Now, let's consider the negative sign in front of the function. It indicates that the graph is reflected over the x-axis. So, the entire graph is flipped upside down.
Combining the two transformations, the given function y = -(0.8x)^3 is a vertically flipped and horizontally compressed version of the parent function y = x^3.
Regarding your example with y = |x| and y = |0.2x|, to determine the expansion or shrinkage factor, you compare the absolute values of the coefficients.
In this case, the coefficient of the function y = |0.2x| is 0.2, which is smaller than 1. To find the amount of shrinkage, you can take the reciprocal of the coefficient, which gives you 1/0.2 = 5.
This indicates that the graph y = |0.2x| is horizontally expanded by a factor of 5 relative to the graph y = |x|. In other words, it appears five times wider than the original graph.
I hope this helps! Let me know if you have any further questions.
To describe how the graph of a function is related to its parent function, you need to analyze how changes to the equation affect the shape and position of the graph.

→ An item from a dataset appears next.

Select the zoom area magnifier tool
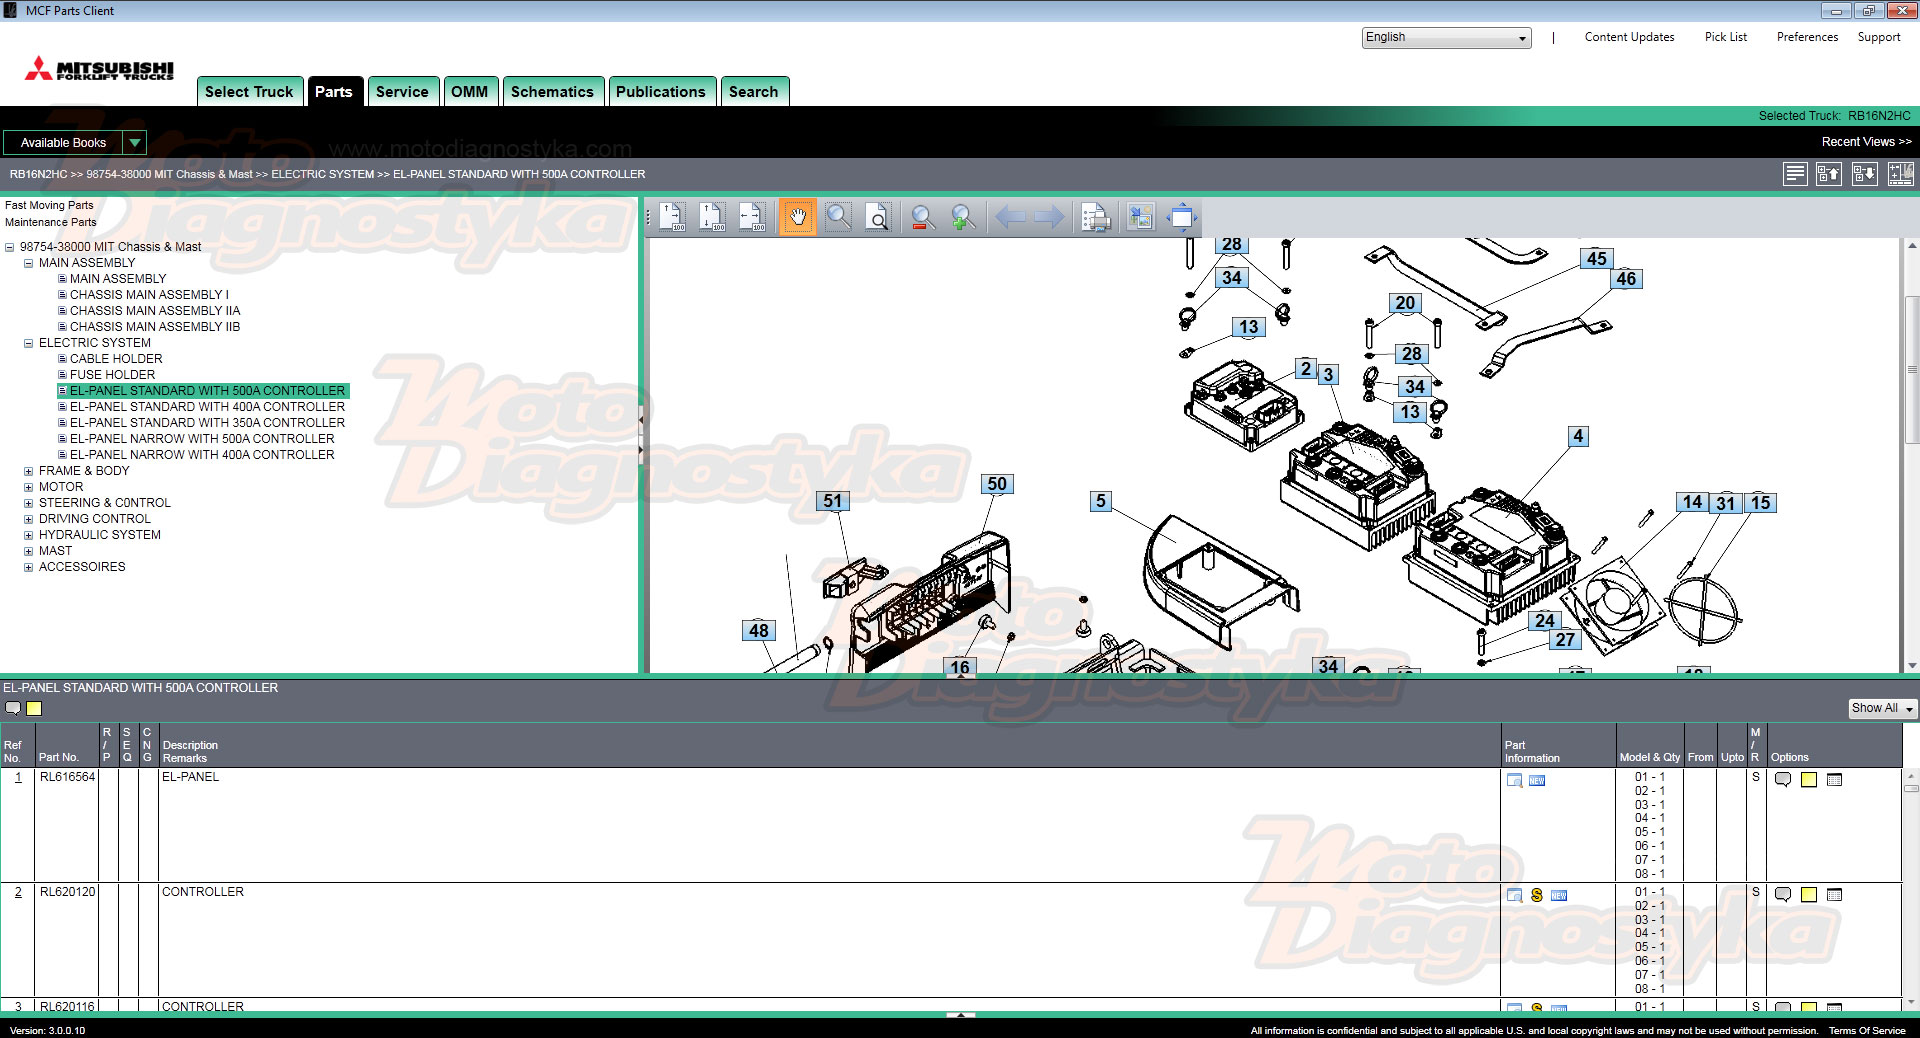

Let's break down the given examples:
1. Parent function: y = x^3. The graph of the parent function is a cubic curve.
2. Given equation: y = -(0.8x)^3. Here, we have a similar cubic function as the parent function, but with an additional reflection and scaling.
To understand the effect of the reflection over the x-axis, note that the negative sign in front of (0.8x)^3 reflects the graph vertically. A positive sign would produce the same graph as the parent function, while a negative sign reflects it over the x-axis.

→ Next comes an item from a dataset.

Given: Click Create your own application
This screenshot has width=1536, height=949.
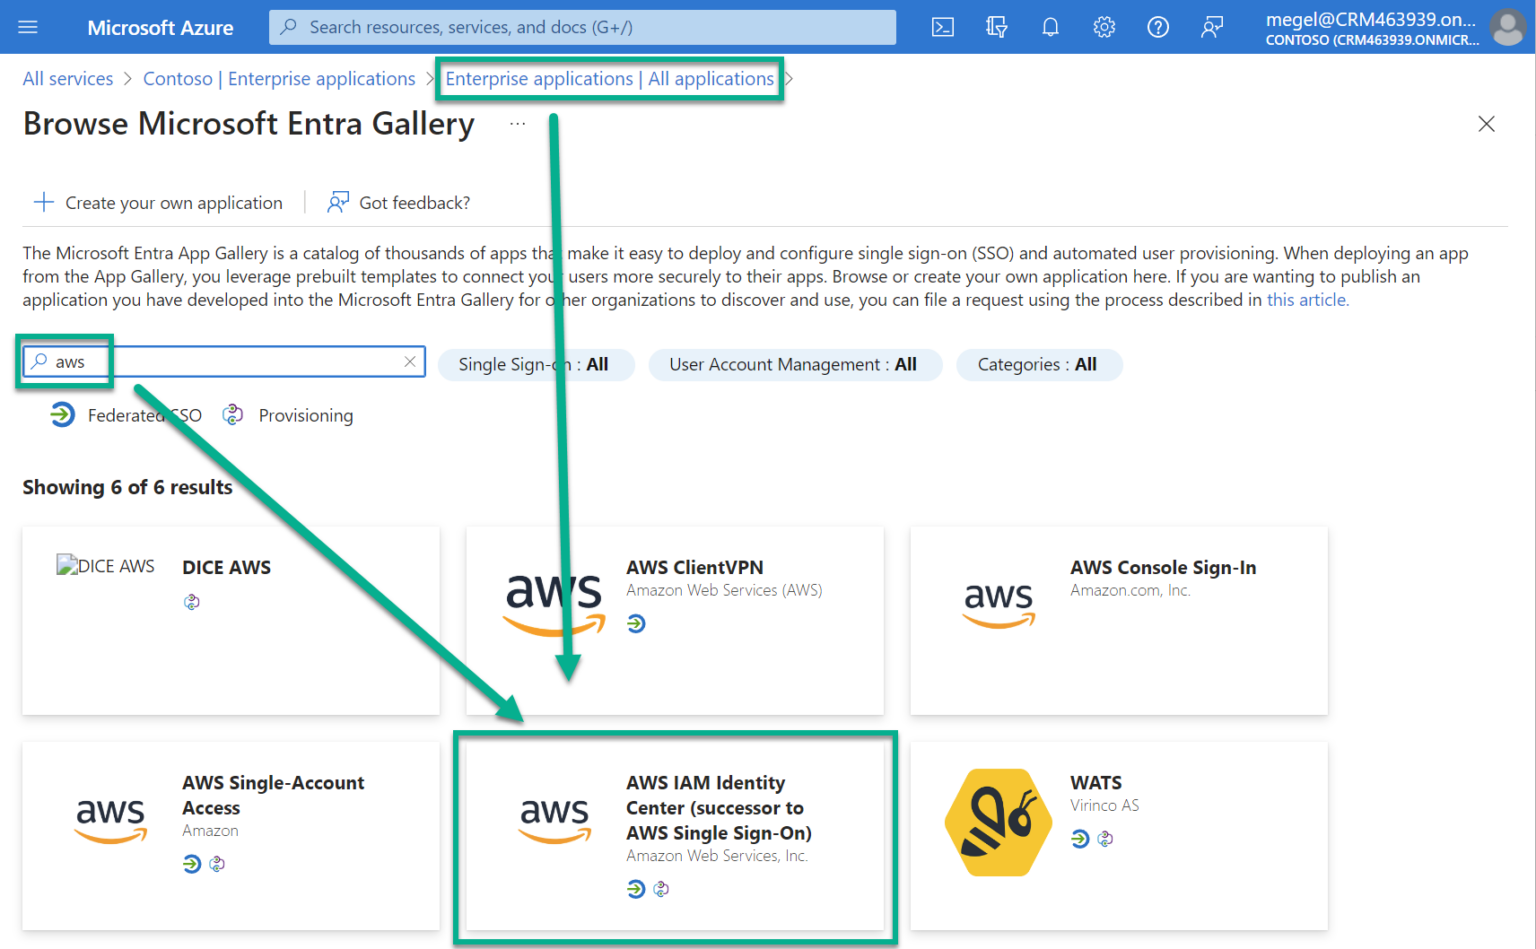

Regarding the scaling or expansion/shrinking, it depends on the coefficient in front of x. In this case, it is 0.8.
To determine the scaling factor, you need to compare the coefficients of x in the given equation and the parent function. In the parent function, the coefficient of x is 1, while in the given equation, it is 0.8. The scaling factor can be determined by comparing how many times the coefficient in the parent function needs to be multiplied by to yield the coefficient in the given equation.
In the example y = |x| versus y = |0.2x|, the coefficient in the parent function is 1, while in the given equation, it is 0.2.

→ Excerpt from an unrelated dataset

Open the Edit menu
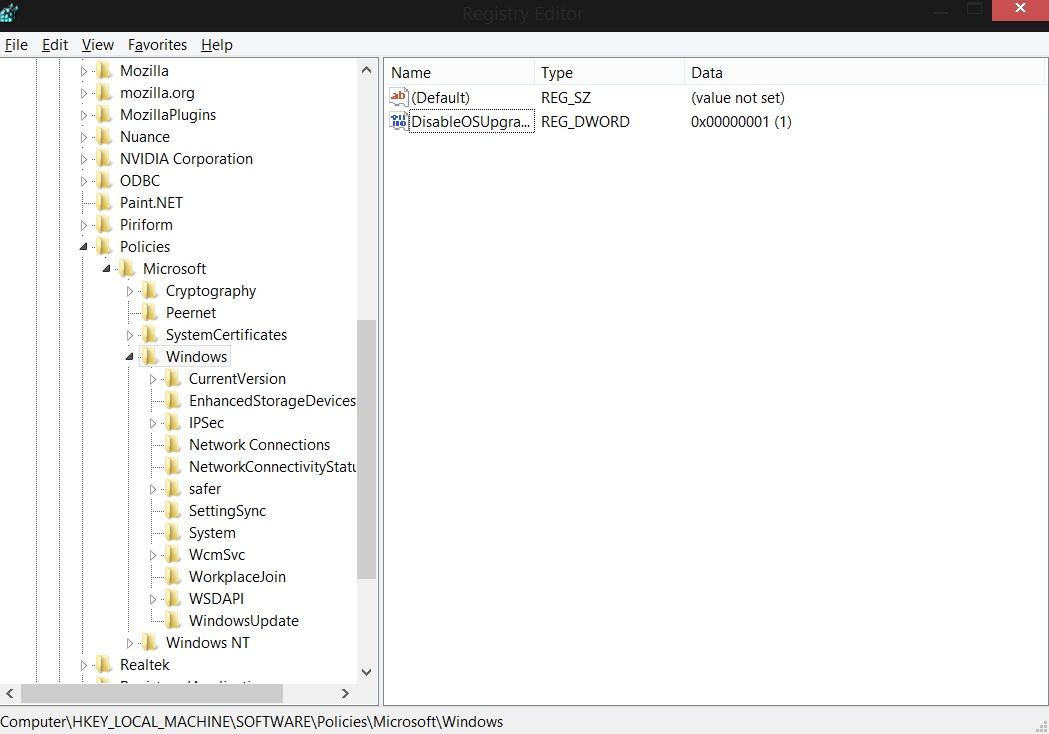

To find the scaling factor, divide the coefficient in the given equation by the coefficient in the parent function:
0.2 / 1 = 0.2
So, y = |0.2x| is obtained by multiplying the parent function's coefficient by 0.2.
In this case, it shrinks the graph by a factor of 0.2. You can also look at scaling as expanding or shrinking by the reciprocal of the scaling factor. In the example, 1 / 0.2 is equal to 5, which means the graph is expanded by a factor of 5.
To summarize, in the given equation y = -(0.8x)^3:
- The graph is reflected over the x-axis due to the negative sign.
- The graph is scaled down or shrunk by a factor of 0.8 compared to the parent function y = x^3.